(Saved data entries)
BEGIN
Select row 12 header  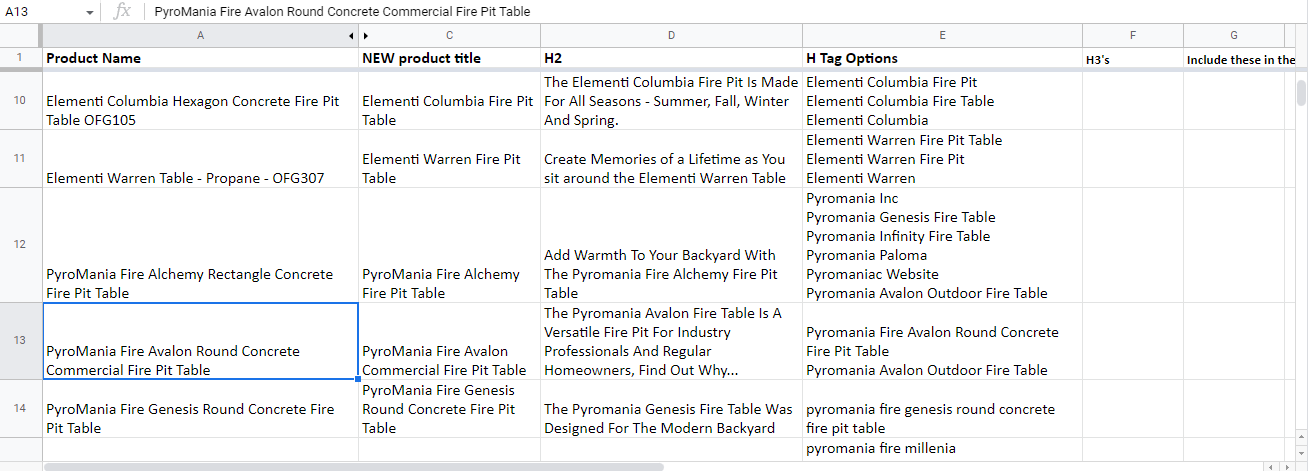tap(21, 245)
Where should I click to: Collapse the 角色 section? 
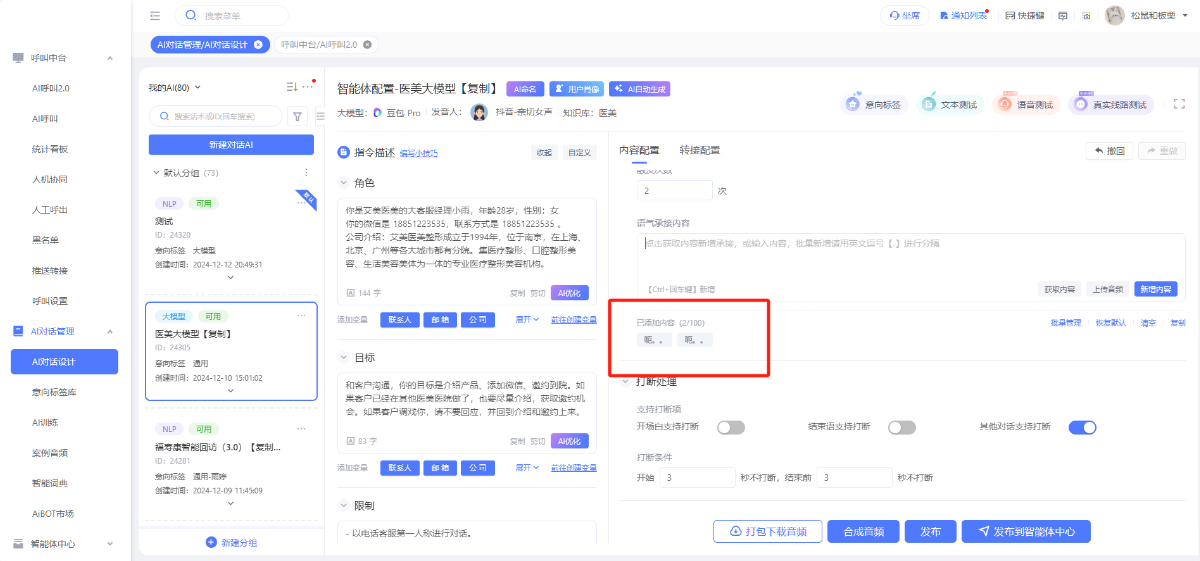click(345, 183)
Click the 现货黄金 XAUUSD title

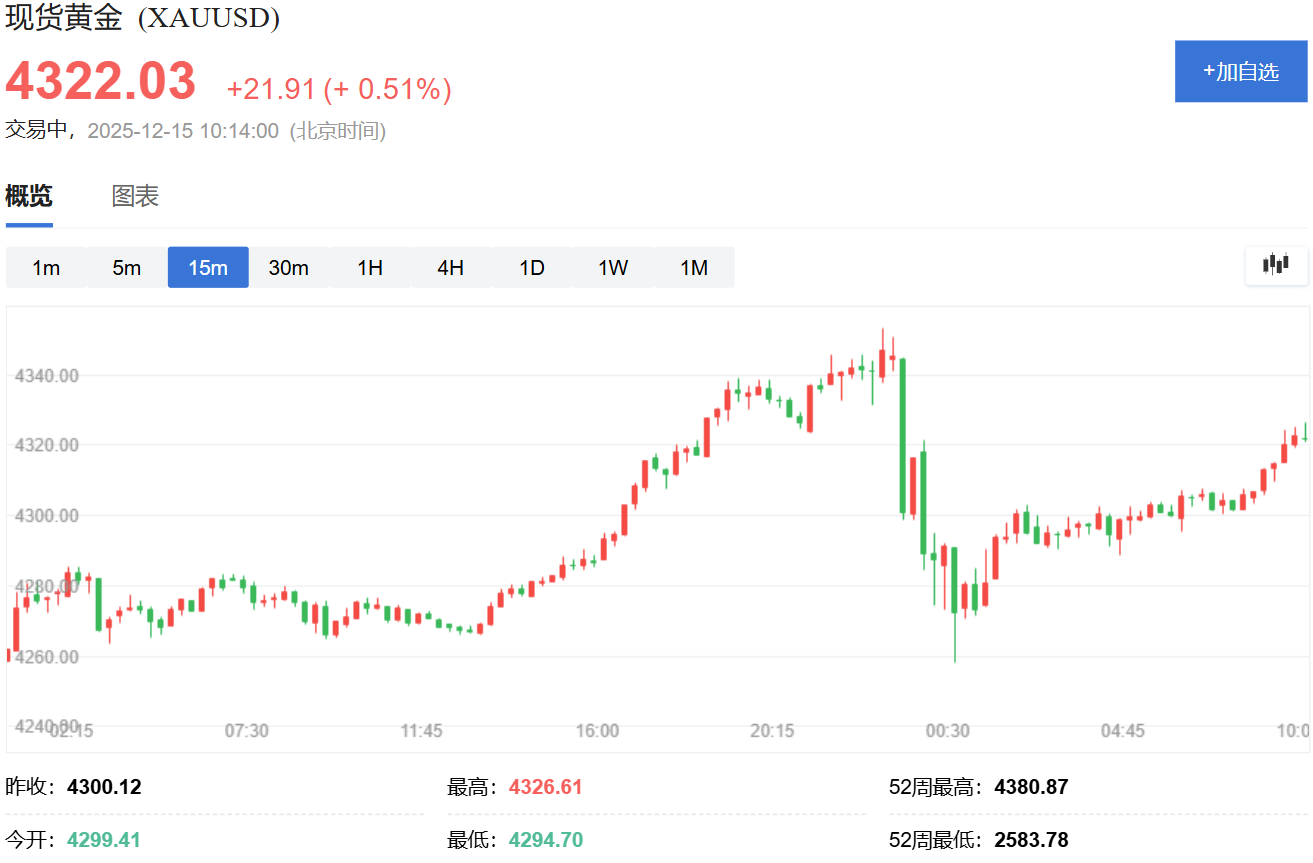tap(140, 17)
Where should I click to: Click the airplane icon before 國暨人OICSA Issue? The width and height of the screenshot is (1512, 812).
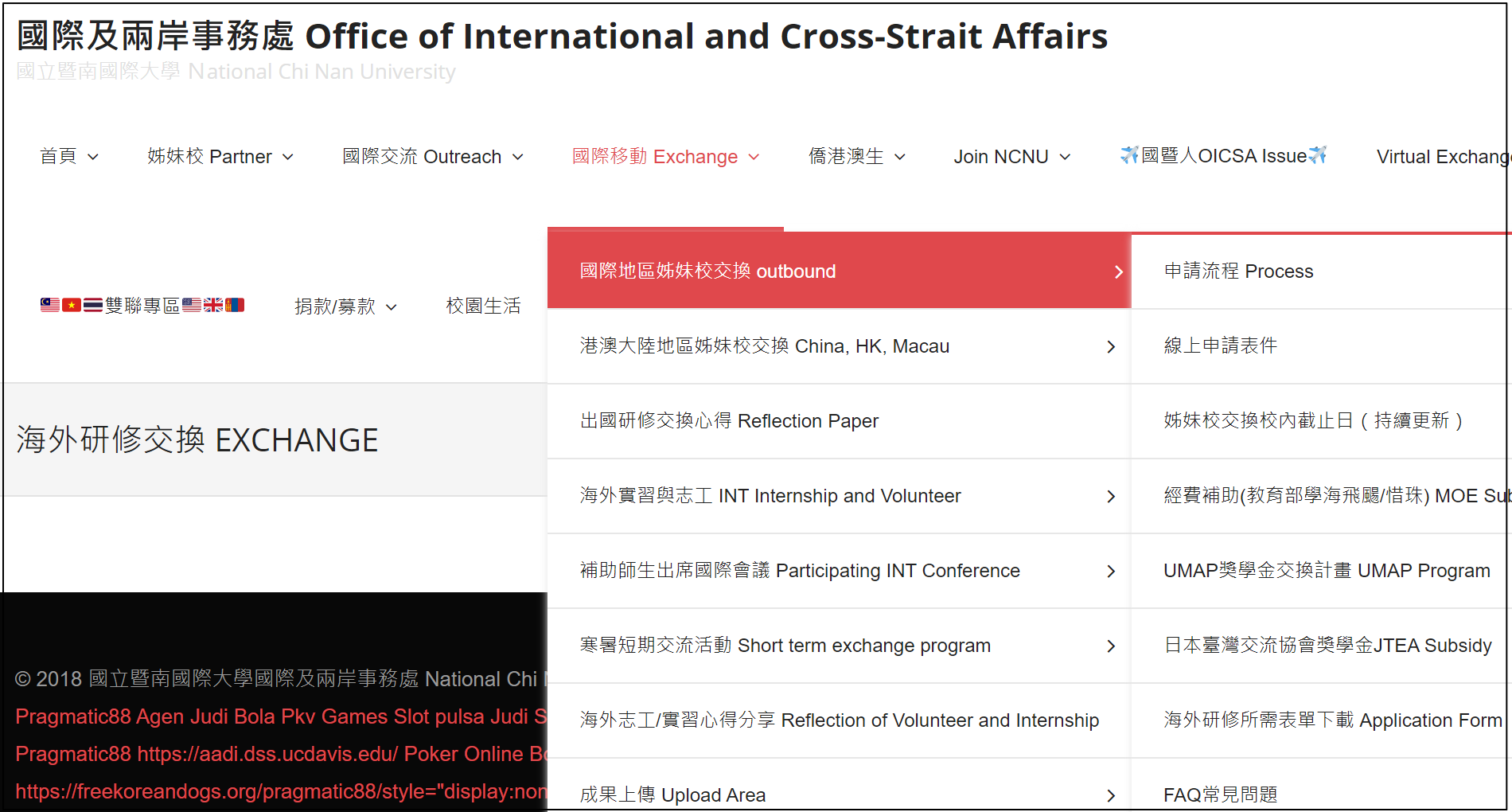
END
TASK GOAL: The range to transcribe runs from the line holding "Where should I click to: Collapse" through the final line of the data above; copy it exactly and exclude the pictures.

TASK RESPONSE:
Where should I click to: Collapse the 角色 section? 
click(345, 183)
Click the 现货黄金 XAUUSD title

tap(140, 17)
Where should I click to: Click the airplane icon before 國暨人OICSA Issue? The width and height of the screenshot is (1512, 812).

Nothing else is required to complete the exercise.